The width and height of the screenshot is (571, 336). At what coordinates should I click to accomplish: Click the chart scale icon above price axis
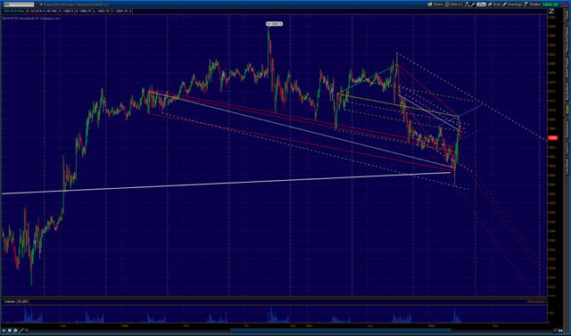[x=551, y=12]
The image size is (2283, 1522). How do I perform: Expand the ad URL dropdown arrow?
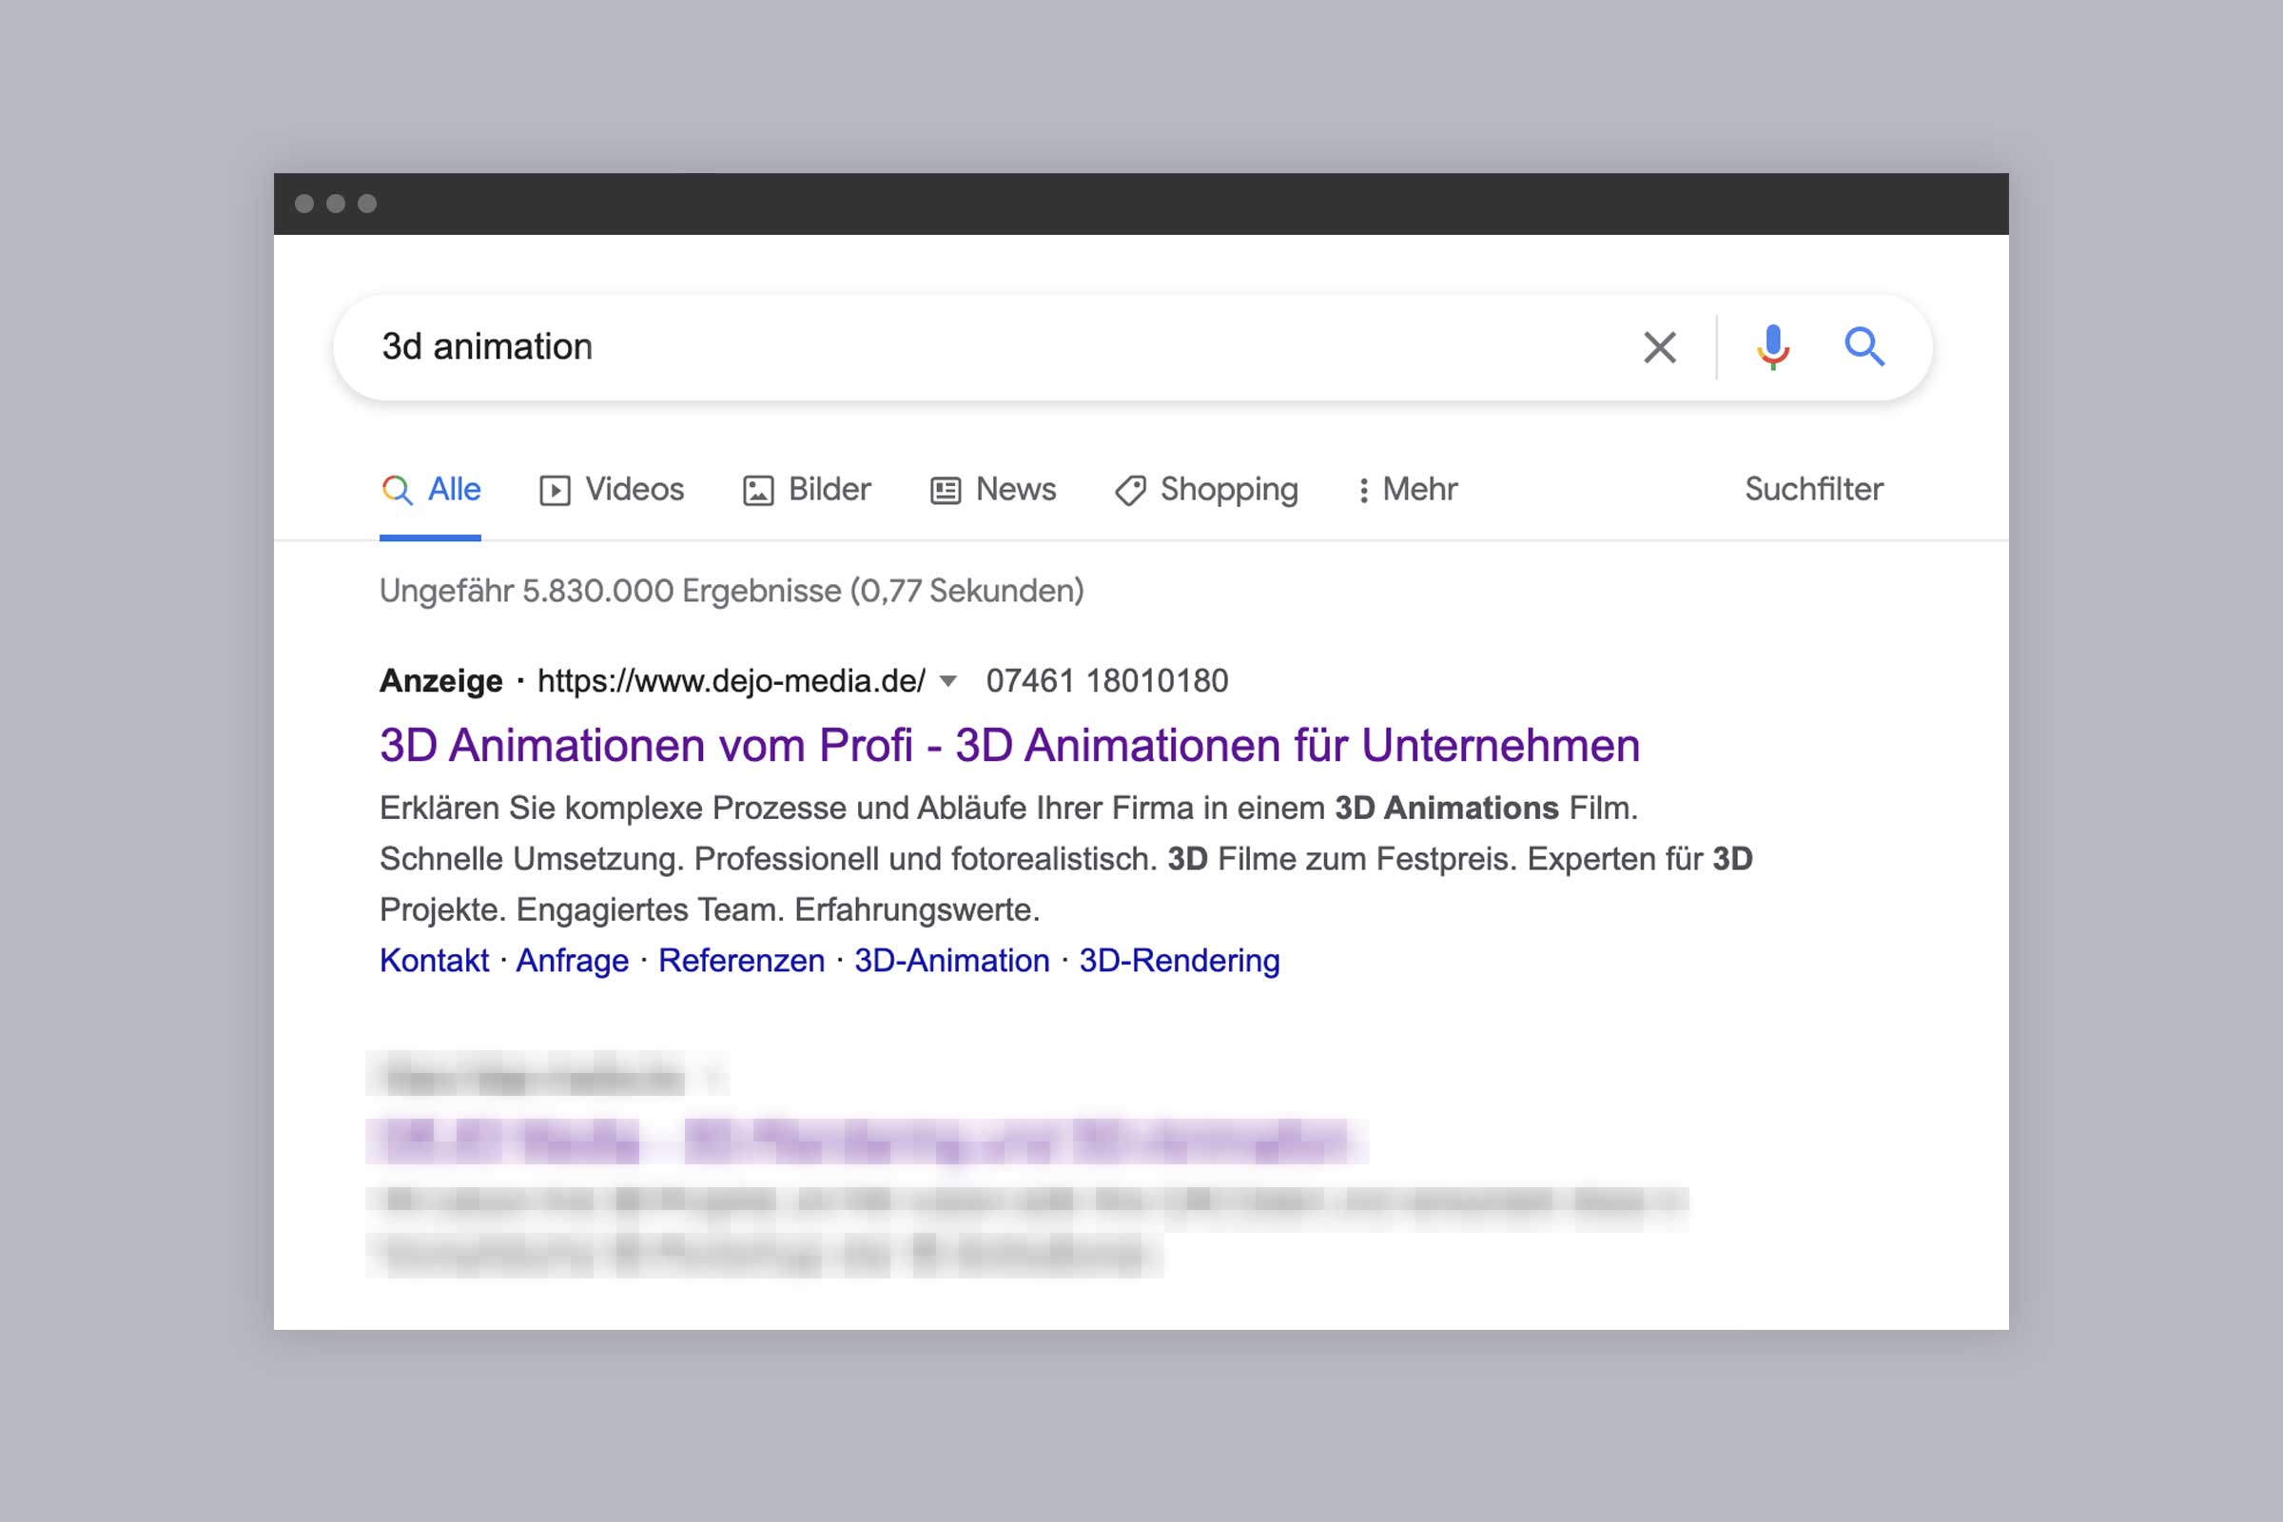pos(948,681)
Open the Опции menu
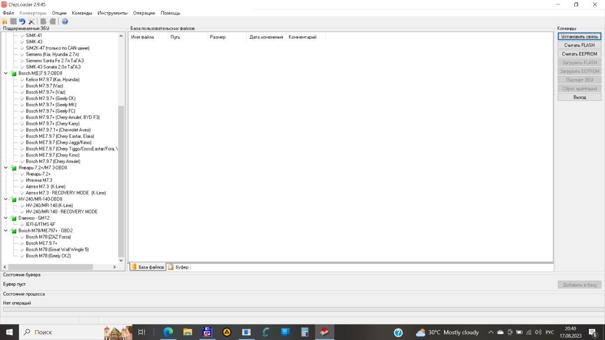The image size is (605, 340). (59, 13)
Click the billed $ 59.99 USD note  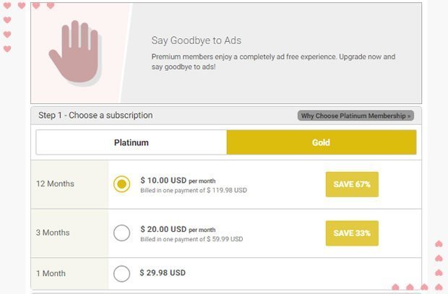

________________________________________

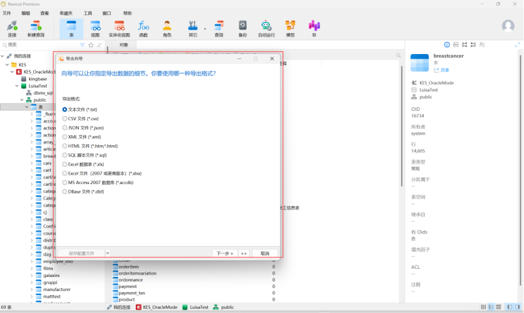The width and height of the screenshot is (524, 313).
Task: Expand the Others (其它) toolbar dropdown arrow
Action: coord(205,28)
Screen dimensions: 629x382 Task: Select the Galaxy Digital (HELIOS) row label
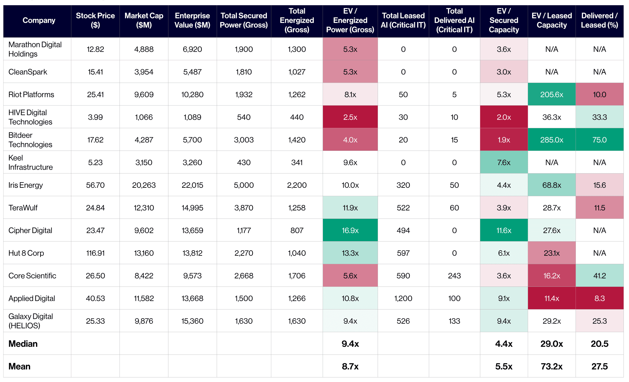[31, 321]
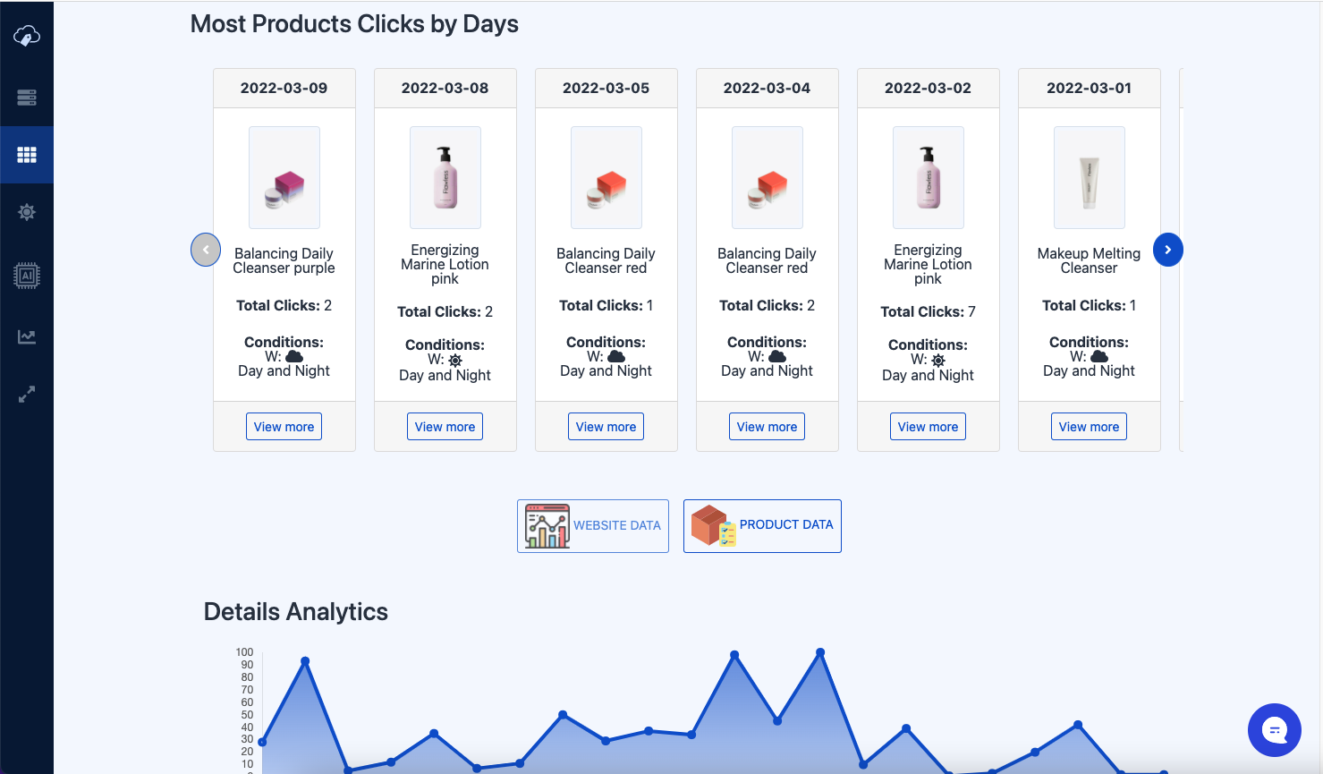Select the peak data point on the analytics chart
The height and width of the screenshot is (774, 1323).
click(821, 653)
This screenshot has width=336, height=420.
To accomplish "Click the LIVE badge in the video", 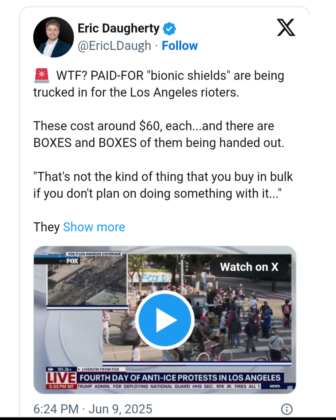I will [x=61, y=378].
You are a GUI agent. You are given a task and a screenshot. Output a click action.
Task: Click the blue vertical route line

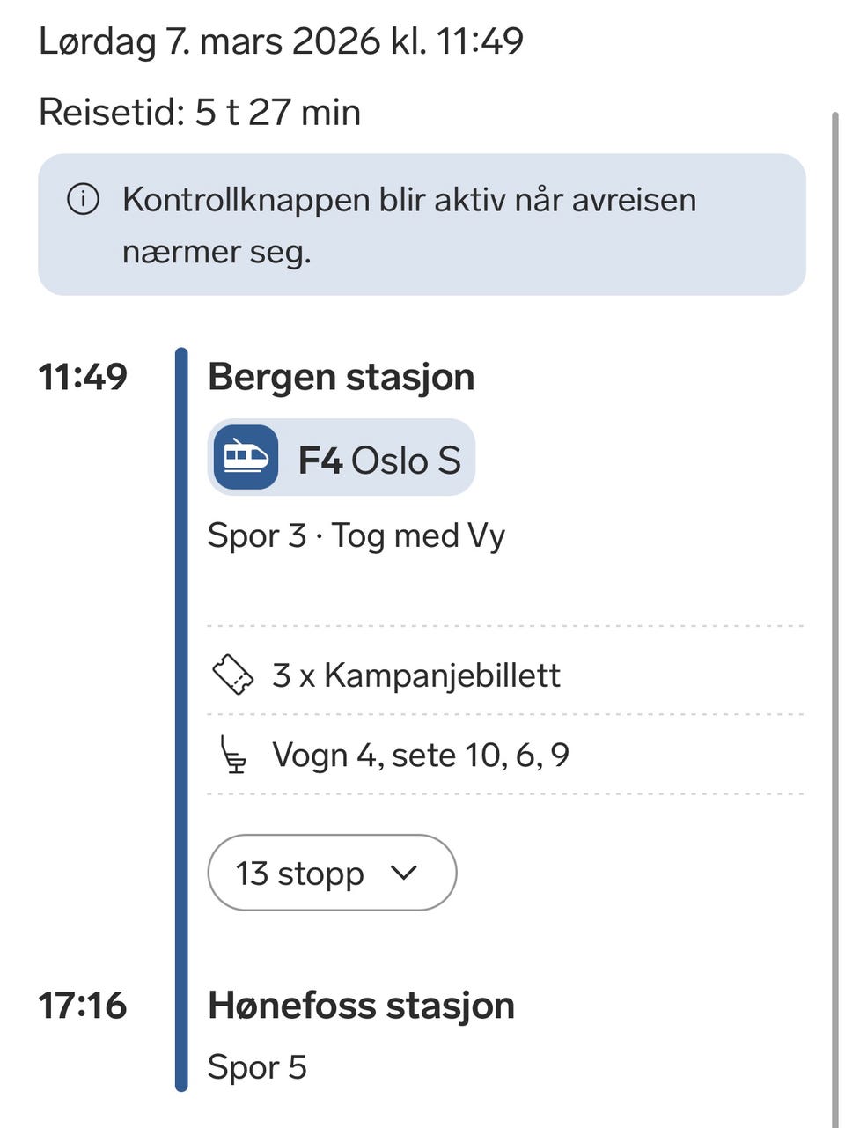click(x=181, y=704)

________________________________________

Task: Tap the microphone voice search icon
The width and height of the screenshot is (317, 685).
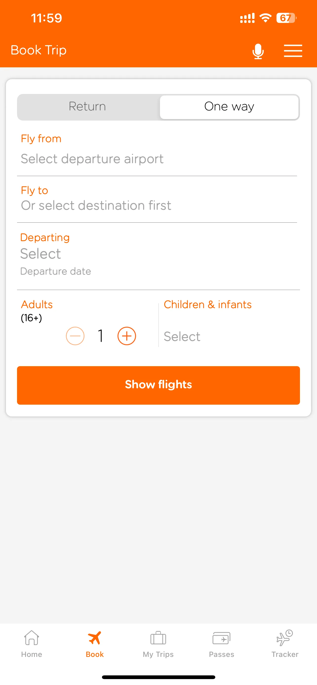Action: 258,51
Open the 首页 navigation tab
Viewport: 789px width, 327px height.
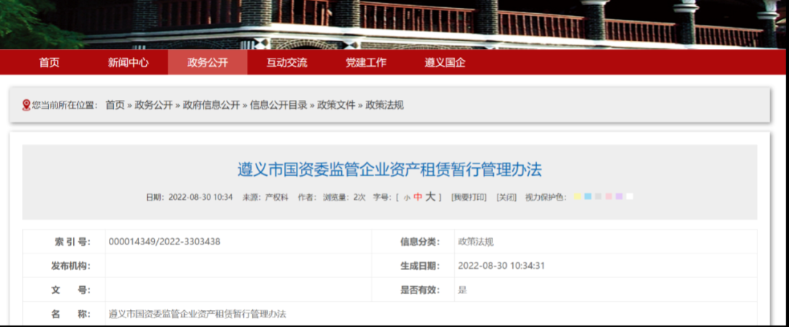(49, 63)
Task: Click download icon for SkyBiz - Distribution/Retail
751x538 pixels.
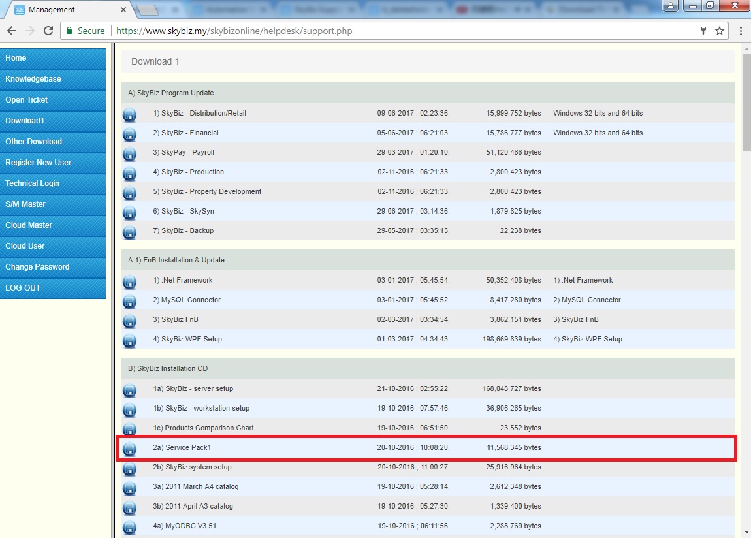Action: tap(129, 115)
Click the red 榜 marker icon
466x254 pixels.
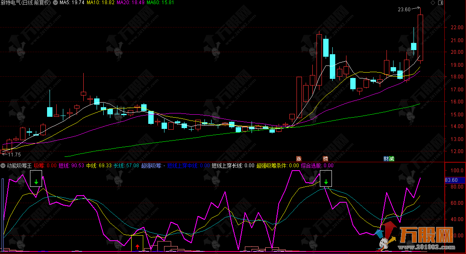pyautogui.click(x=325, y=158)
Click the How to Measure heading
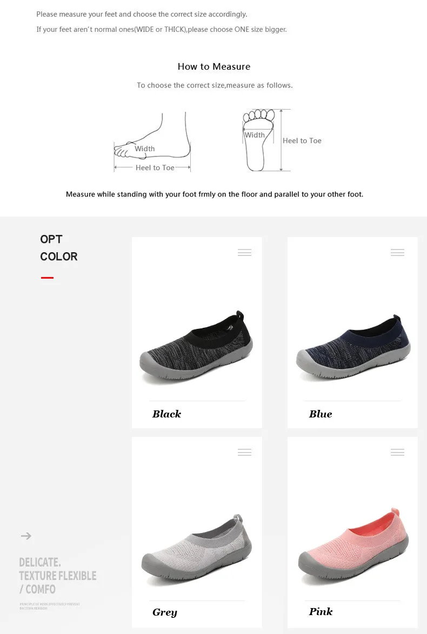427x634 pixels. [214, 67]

________________________________________

■ DIRECTIONS FOR THIS TASK
Set out the material between the lines holding "You are a GUI" and "click(x=181, y=704)", inclusive, as a Markdown table with columns Row and Line, skipping blank lines and leaving the pictures out.

■ REPLY
| Row | Line |
|---|---|
| 1 | You are a GUI agent. You are given a task and a screenshot. Output a click action. |
| 2 | Task: Click the blue vertical route line |
| 3 | click(x=181, y=704) |